FUAT KÖKTAŞ (Samsun) - Konuyla hiç alakası olmayan bir şey.
TACETTİN BAYIR (İzmir) - Ya neyse, benim görüşüm bu. Yani aynı düşünmeyebiliriz ama benim görüşüm o insanları sıkacak yani onu söylüyorum.
FUAT KÖKTAŞ (Samsun) - Hayır, hiç kimse bundan rahatsız olmaz.
TACETTİN BAYIR (İzmir) - Ben kendi görevimi yapıyorum.

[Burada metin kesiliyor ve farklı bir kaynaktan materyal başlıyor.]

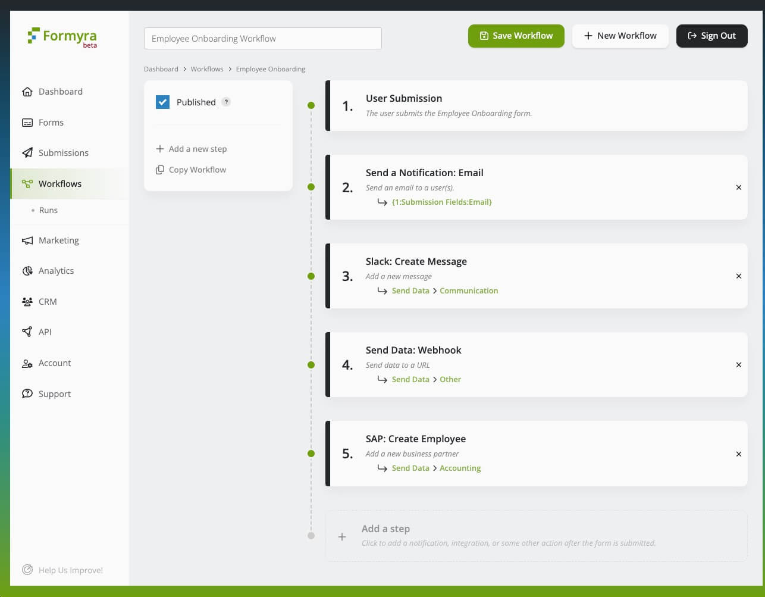
Task: Open Submissions via the paper plane icon
Action: click(27, 153)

BAŞKAN MUSTAFA ELİTAŞ - Arkadaşlar, Sayın Tacettin Bayır'ın gözlemlerini dikkate alıyorum. "Başkan gergin." diyor, gerilimimi azaltıyorum, onu dikkate alıyorum. Daha önce Tahsin Bey uyarmıştı bizi, alt komisyondaydı herhalde.
Şimdi, Tacettin Bey'in uyarılarını dikkate alıyorum.
Tacettin Bey, devam ediyor musunuz?
TACETTİN BAYIR (İzmir) - Evet, şimdi yani sonuç itibarıyla, bu 7'nci maddede öyle bir karşı görüş falan vesaire yoktur, hemfikiriz. Sadece anlatım biçimimiz farklı onu ifade etmek istedim. Arkadaşlarım direkt "Bu 26 maddede sorun görmüyoruz ama diğer maddelerde endişelerimiz, çekincelerimiz var." dediler, ben de o 26 maddede sorun yok demek yerine doğru yaptıklarınıza "Bravo, doğru yapmışsınız." dedim, aradaki fark bu anlatım tarzı yani.